[Word and element pointing entries]
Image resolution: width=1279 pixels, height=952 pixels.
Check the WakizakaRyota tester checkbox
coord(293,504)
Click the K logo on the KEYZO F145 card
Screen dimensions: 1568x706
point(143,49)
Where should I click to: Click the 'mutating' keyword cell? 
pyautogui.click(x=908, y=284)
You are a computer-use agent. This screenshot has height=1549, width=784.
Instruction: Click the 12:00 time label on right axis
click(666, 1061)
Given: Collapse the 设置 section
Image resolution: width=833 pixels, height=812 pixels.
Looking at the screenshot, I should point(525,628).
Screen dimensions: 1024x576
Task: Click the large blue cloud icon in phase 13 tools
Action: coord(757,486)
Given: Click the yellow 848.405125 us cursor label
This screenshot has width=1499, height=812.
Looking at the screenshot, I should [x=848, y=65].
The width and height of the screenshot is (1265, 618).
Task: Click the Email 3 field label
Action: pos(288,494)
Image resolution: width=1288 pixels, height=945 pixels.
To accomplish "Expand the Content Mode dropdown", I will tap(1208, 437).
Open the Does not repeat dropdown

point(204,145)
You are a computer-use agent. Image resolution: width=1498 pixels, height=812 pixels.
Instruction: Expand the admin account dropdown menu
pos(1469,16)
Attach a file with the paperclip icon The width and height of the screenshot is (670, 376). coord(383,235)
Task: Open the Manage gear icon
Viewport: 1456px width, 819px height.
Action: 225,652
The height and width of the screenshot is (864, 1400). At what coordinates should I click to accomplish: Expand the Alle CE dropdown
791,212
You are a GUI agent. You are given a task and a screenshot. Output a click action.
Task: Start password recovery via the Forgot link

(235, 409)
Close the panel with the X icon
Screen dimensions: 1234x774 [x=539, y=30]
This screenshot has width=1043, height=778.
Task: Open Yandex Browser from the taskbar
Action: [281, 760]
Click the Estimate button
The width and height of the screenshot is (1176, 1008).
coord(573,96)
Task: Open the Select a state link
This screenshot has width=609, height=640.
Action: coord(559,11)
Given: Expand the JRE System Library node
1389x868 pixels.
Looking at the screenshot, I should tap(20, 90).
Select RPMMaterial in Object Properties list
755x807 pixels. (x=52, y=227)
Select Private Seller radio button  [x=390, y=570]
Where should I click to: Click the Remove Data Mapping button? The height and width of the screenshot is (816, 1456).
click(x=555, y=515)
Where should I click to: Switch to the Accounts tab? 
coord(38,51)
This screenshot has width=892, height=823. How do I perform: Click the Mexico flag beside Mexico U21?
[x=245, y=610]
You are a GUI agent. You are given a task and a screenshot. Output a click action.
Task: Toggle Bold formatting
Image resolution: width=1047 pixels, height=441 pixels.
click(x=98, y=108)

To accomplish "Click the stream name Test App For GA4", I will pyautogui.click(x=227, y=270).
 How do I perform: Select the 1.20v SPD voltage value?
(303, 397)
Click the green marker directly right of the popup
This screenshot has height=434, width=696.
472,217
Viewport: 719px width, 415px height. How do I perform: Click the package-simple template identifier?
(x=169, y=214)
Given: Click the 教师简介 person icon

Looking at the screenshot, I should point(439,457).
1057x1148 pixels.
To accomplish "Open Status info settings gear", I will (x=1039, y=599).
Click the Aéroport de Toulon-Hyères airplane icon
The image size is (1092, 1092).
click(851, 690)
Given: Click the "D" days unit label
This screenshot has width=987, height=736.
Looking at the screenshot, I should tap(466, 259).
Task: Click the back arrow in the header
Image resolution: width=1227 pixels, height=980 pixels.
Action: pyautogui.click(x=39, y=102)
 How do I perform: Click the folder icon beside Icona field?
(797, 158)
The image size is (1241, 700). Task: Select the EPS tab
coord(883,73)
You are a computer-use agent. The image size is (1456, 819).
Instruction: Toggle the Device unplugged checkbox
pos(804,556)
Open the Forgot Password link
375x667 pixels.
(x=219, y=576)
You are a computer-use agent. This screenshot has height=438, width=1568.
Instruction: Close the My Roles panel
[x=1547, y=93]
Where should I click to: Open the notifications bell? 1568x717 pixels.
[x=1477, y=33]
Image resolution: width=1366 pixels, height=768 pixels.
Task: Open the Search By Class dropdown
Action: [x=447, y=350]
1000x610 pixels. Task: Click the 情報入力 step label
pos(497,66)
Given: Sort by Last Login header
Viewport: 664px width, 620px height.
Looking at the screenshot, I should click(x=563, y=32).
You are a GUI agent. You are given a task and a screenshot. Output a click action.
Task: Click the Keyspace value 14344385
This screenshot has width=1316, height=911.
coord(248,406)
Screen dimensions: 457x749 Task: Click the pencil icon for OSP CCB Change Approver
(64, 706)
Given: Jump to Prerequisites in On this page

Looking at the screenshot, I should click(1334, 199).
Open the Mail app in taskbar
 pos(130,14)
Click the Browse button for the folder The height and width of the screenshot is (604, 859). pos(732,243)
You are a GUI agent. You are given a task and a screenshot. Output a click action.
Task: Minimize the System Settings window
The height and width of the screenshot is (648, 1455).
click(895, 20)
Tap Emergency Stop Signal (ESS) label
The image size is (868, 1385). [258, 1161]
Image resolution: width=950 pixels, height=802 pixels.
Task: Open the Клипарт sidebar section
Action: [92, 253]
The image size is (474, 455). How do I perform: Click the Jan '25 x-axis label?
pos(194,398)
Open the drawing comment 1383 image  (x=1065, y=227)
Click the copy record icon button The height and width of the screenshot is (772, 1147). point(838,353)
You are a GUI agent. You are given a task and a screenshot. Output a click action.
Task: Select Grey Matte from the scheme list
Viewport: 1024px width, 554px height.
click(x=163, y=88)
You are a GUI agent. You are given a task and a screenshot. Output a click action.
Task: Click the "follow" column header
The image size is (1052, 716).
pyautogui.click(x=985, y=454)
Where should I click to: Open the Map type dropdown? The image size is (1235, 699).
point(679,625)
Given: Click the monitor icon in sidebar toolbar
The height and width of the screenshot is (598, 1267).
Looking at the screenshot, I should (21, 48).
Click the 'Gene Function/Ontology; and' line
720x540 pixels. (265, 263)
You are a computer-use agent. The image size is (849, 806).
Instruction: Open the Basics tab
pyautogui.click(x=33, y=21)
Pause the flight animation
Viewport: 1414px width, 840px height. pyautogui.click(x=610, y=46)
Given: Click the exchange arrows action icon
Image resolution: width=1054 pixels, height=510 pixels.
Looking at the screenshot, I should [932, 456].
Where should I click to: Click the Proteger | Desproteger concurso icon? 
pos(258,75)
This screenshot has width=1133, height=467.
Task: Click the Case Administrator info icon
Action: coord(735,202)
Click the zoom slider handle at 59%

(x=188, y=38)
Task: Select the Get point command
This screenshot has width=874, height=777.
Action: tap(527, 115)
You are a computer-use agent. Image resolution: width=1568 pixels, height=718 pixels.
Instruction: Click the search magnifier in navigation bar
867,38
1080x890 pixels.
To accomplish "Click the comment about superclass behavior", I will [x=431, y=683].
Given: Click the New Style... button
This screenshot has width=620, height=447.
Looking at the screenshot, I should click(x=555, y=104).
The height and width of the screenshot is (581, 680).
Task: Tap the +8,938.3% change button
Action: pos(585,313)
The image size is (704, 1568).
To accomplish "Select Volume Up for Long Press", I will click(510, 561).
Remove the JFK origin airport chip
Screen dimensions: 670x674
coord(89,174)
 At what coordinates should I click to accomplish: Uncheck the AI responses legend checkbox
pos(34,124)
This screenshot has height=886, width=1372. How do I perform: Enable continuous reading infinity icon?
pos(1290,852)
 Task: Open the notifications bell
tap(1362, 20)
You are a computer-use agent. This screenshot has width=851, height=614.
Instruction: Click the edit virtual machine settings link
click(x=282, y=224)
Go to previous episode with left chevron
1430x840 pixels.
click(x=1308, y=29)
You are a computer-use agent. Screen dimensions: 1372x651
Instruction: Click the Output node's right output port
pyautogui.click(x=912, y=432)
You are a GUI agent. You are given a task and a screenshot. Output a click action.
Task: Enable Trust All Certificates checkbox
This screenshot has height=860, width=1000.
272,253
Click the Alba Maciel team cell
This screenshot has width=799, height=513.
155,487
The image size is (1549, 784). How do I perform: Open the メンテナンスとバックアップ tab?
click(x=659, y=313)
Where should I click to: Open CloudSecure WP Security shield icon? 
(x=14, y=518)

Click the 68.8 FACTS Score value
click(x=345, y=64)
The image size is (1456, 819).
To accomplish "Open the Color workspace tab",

### Exercise task:
Copy out the entries again without any changes, covering only the stretch from the line containing "Tap Emergency Stop Signal (ESS) label" through the line containing "pyautogui.click(x=33, y=21)", with both of those lines included.

### Result for this exercise:
Tap Emergency Stop Signal (ESS) label
The image size is (868, 1385). [258, 1161]
Image resolution: width=950 pixels, height=802 pixels.
Task: Open the Клипарт sidebar section
Action: [92, 253]
The image size is (474, 455). How do I perform: Click the Jan '25 x-axis label?
pos(194,398)
Open the drawing comment 1383 image  (x=1065, y=227)
Click the copy record icon button The height and width of the screenshot is (772, 1147). point(838,353)
You are a GUI agent. You are given a task and a screenshot. Output a click action.
Task: Select Grey Matte from the scheme list
Viewport: 1024px width, 554px height.
click(x=163, y=88)
You are a GUI agent. You are given a task and a screenshot. Output a click action.
Task: Click the "follow" column header
The image size is (1052, 716).
pyautogui.click(x=985, y=454)
Where should I click to: Open the Map type dropdown? The image size is (1235, 699).
point(679,625)
Given: Click the monitor icon in sidebar toolbar
The height and width of the screenshot is (598, 1267).
Looking at the screenshot, I should (21, 48).
Click the 'Gene Function/Ontology; and' line
720x540 pixels. (265, 263)
You are a computer-use agent. The image size is (849, 806).
Instruction: Open the Basics tab
pyautogui.click(x=33, y=21)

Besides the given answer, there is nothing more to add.